One of the pitfalls of using Excel when connecting it to a database that has a large amount of data, such as SKUtrak DataShare, is that it can be slow and problematic when Excel brings back a large number of rows. This is particularly the case when using Excel with the Snowflake database, as is used by SKUtrak, and when retrieving daily data for stores. If products are stocked in 500 stores, you have 10 different SKUs, that is 5000 rows of data per day that needs to brought back to your spreadsheet. If you have 100 SKUs and want to look at store data over 1 week, that is now 350,000 rows, and so you can being to understand why it gets a little slow and your spreadsheets get a bit big.

But there is another problem that has a big impact on performance and often makes it impossible to use the DataShare store data in the normal way in Excel Power Query. If you are technically minded and interested in the detailed technical explanation as to why this happens, read this article.

Thankfully there is a way of avoiding this issue and being able to use Excel with large data tables, such as daily store data, and getting data loading really quickly without any errors.

It can look a bit daunting, and unless you happen to be proficient in writing SQL queries, you probably would avoid it. But using this guide, and with some template SQL queries that you can copy and paste, you can get the data you need without needing to learn SQL.

ODBC Connection with SQL Statement

First you need get your ODBC connect to your SKUtrak DataShare database in the normal way.

Excel->Get Data->ODBC

From the Data ribbon, select the “Get Data” icon, then “From Other Sources” and select “From ODBC

Excel ODBC window

When you see the next window, you need to select the Data Source Name (your ODBC data source you will have created separately), but now you need to stop, do not click on OK. Instead, click on the Advanced options item to expand that window.

Excel ODBC

Now you will see a big box titled “SQL statement (optional)“, which is where you need to paste in the appropriate SQL.

Excel ODBC with SQL query

As an example, copy and paste the SQL statement from further down this page.

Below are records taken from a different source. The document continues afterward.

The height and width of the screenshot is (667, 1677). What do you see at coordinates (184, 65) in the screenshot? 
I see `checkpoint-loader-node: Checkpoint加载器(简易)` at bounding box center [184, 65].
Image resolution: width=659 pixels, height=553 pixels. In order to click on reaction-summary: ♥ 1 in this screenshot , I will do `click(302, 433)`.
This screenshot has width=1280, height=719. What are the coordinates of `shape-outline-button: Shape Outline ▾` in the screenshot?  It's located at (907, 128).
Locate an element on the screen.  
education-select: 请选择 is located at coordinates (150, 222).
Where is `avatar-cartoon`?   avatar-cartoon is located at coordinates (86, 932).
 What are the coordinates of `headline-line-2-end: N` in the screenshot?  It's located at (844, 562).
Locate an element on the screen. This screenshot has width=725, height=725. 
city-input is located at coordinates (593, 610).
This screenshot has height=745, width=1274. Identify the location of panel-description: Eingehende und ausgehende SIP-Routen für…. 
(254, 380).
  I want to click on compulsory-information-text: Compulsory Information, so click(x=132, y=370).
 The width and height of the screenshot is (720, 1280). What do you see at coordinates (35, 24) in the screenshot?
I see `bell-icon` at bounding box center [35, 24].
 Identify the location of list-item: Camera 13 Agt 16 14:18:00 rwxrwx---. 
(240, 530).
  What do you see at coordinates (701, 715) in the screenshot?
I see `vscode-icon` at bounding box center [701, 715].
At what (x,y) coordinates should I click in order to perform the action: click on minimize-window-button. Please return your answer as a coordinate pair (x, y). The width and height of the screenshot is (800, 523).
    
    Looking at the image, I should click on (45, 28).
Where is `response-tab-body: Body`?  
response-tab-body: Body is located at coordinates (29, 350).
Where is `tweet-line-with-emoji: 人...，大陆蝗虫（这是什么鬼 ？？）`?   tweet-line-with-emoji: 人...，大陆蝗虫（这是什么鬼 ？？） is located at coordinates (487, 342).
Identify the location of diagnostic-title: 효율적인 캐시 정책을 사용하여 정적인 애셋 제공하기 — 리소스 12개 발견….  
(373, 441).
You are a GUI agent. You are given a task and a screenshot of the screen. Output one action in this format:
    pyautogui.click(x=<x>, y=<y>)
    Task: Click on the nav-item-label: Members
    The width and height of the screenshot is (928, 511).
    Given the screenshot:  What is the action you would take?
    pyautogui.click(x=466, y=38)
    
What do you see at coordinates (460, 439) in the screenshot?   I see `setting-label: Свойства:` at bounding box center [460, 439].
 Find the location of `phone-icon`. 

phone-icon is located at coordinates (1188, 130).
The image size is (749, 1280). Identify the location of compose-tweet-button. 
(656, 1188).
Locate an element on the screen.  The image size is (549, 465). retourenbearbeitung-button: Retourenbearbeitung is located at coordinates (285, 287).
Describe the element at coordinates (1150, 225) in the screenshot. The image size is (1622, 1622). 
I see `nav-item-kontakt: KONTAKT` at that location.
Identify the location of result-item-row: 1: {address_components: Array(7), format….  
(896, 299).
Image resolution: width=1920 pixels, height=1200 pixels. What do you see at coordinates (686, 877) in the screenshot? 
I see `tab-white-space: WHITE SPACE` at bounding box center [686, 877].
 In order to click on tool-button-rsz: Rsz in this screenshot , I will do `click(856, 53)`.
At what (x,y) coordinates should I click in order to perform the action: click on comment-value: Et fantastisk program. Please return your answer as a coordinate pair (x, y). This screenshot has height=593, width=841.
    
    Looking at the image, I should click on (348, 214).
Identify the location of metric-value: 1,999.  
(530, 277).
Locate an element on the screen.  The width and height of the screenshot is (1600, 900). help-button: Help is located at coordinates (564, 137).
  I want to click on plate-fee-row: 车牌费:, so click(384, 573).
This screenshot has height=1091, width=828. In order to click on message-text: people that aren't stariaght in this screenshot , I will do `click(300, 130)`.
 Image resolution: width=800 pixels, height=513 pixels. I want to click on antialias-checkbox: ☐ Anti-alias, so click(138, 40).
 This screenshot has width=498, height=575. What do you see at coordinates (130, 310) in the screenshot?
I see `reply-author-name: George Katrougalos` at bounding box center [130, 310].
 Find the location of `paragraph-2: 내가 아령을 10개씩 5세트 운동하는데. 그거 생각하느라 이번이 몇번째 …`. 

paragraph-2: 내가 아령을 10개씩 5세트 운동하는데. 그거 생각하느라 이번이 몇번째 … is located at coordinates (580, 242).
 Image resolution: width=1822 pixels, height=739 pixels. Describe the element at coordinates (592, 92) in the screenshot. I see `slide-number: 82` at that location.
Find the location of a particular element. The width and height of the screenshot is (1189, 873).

Once you’ve pasted it in, now you can click OK.

If it is the first time using the DataShare ODBC driver you will be prompted for username and password, but otherwise you will be taken to the sample data page.

Excel sample data from ODBC

Normally, you would have seen a list of tables at this point and then probably clicked on the “Transform Data” button. But the SQL that has been pasted in should return exactly the data you need, so there is no need to do any further “Transform”, and instead you can click on “Load“.

Now you have got the connection to the right set of data from DataShare, and you can create a pivot or load the data into a table in a worksheet in Excel.
When you hit “Refresh All” to refresh the data in Excel, you will notice that even though you are connected to the large daily store table, it is still very quick and the amount of data downloaded is not so significant.

Past 5 days Store Data for Morrisons

The query below will limit the amount of data being returned to just the past 5 days (based on current date when the spreadsheet is refreshed), and also brings back the product category information for each SKU, and store name and region for each store. From the daily store data table it brings back the daily stock volume for each store, sales volume and sales value.

SELECT 
    DS.A_RETAILER_NAME, R_DATE, DS.R_STORE_CODE, DS.R_STORE_NAME,
    S.R_STORE_REGION, P.S_SKU, P.S_PRODUCT_DESCRIPTION, DS.R_STORE_STOCK_VOLUME, 
    DS.R_SALES_VOLUME, DS.R_SALES_VALUE, P.S_BRAND, P.S_CATEGORY, P.S_SUBCATEGORY            
FROM "SKUTRAK"."PUBLIC"."OUTPUT_MORRISONS_STORE_DAILYSTORESKU_202005" AS DS
JOIN "SKUTRAK"."PUBLIC"."OUTPUT_PRODUCT_202004" AS P ON 
    DS.A_RETAILER_NAME = P.A_RETAILER_NAME 
    AND DS.R_SKU = P.R_SKU
JOIN "SKUTRAK"."PUBLIC"."OUTPUT_STORE_202004" AS S ON 
    DS.A_RETAILER_NAME = S.A_RETAILER_NAME 
    AND DS.R_STORE_CODE = S.R_STORE_CODE
WHERE DS.R_DATE >= TO_DATE(DATEADD('day', -5, SYSDATE()))
ORDER BY DS.R_DATE DESC

You can modify the query to add more columns from the daily store table, for example if you also want to see wastage volume, add the text ,DS.R_WASTAGE_VOLUME after the S_SUBCATEGORY

If you want to show the last 10 days data, change the -5 to -10 on the second to bottom line.